● **EXERCISE DESCRIPTION**: Return all the lines below in which the string "agent" appears.

*** EXERCISE DATA ***

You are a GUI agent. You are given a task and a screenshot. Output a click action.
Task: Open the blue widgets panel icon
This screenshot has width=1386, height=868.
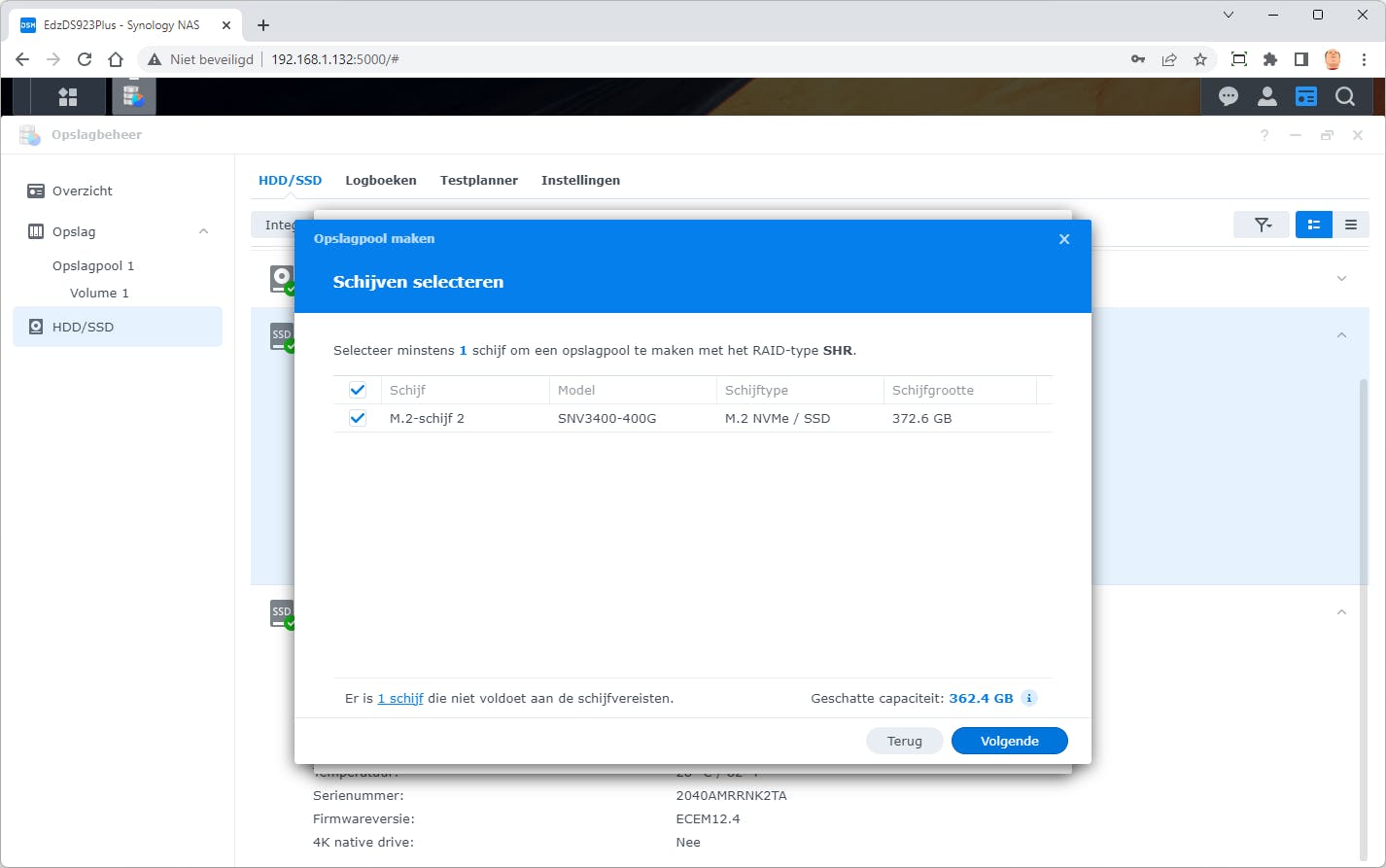[1305, 96]
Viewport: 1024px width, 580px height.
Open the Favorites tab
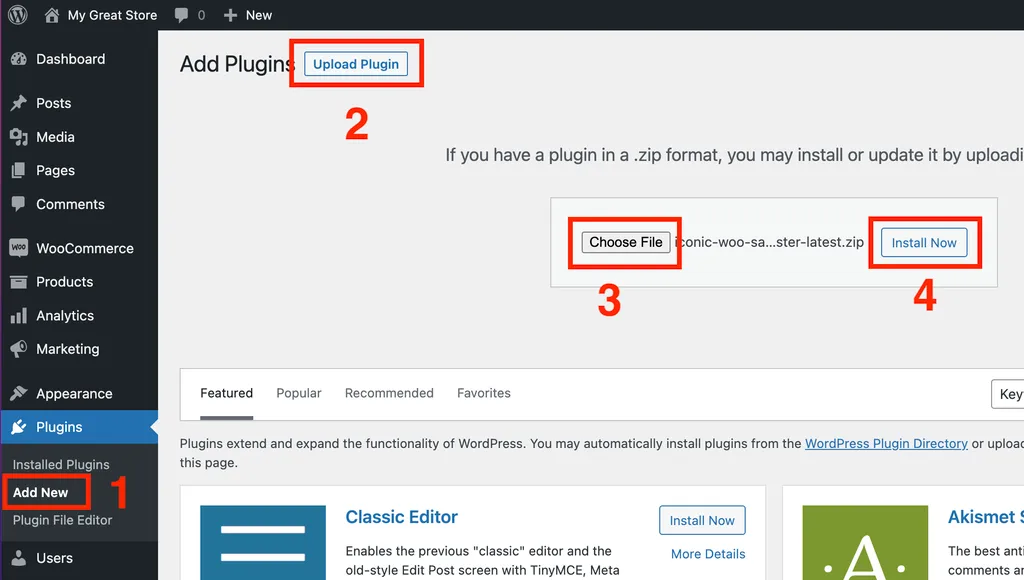click(x=484, y=393)
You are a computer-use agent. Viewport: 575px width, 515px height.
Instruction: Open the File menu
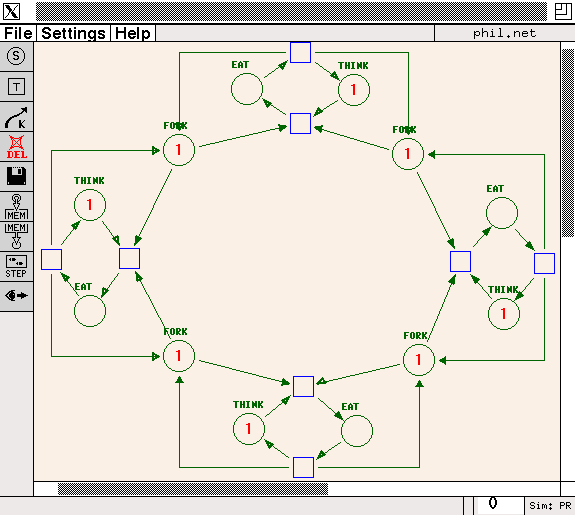point(18,33)
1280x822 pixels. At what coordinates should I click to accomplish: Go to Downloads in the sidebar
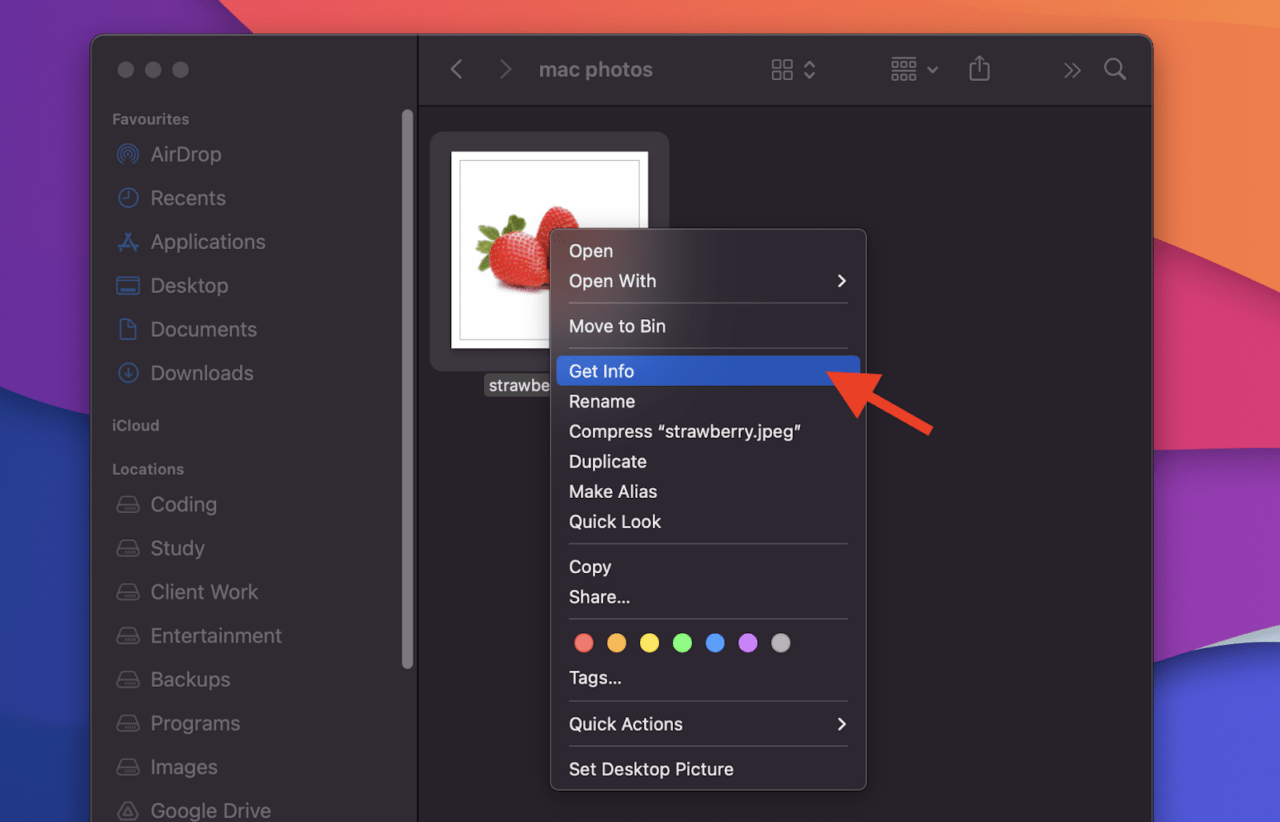201,373
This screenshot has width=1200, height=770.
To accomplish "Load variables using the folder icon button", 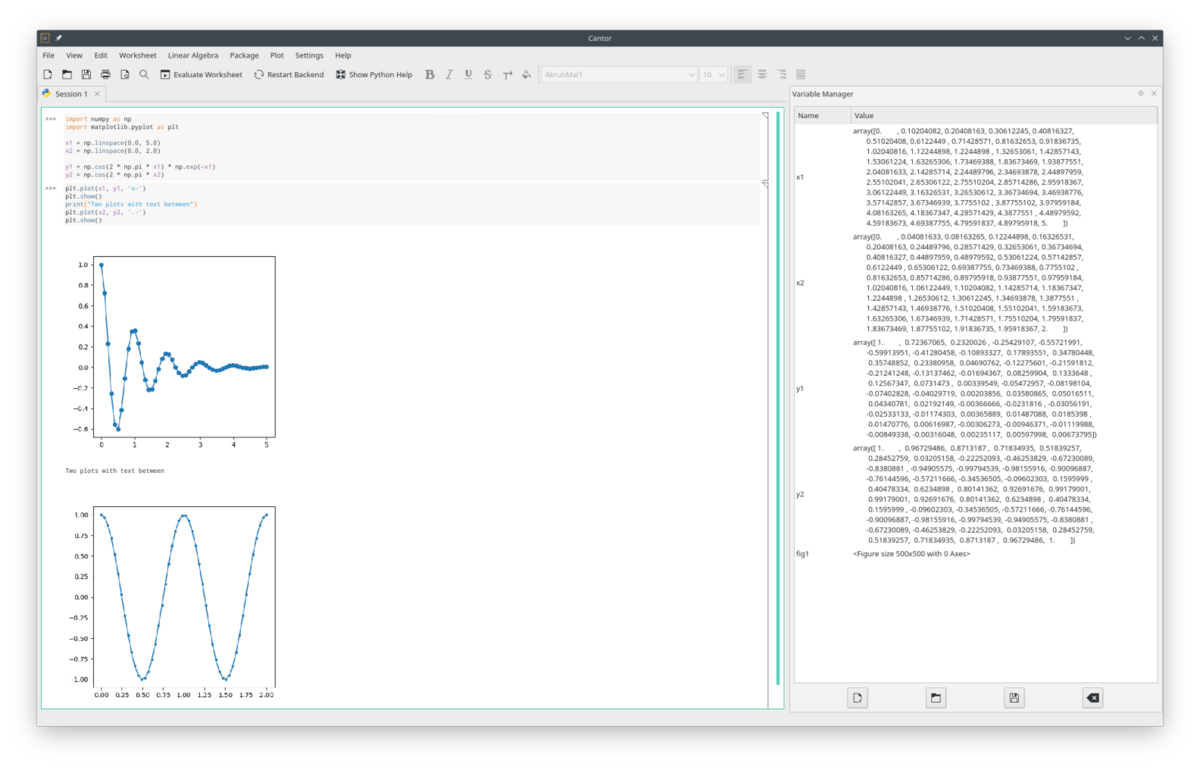I will 936,698.
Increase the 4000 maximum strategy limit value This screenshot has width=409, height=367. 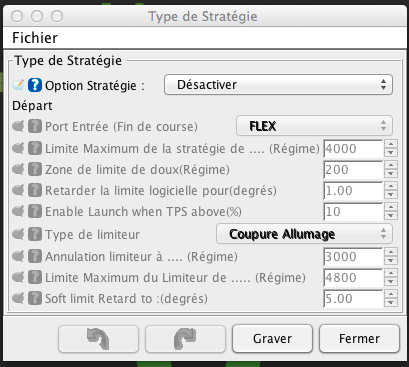pyautogui.click(x=391, y=144)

*** End of EXERCISE DATA ***

● **RESPONSE**:
You are a GUI agent. You are given a task and a screenshot. Output a click action.
You are a computer-use agent. Viewport: 575px width, 515px height.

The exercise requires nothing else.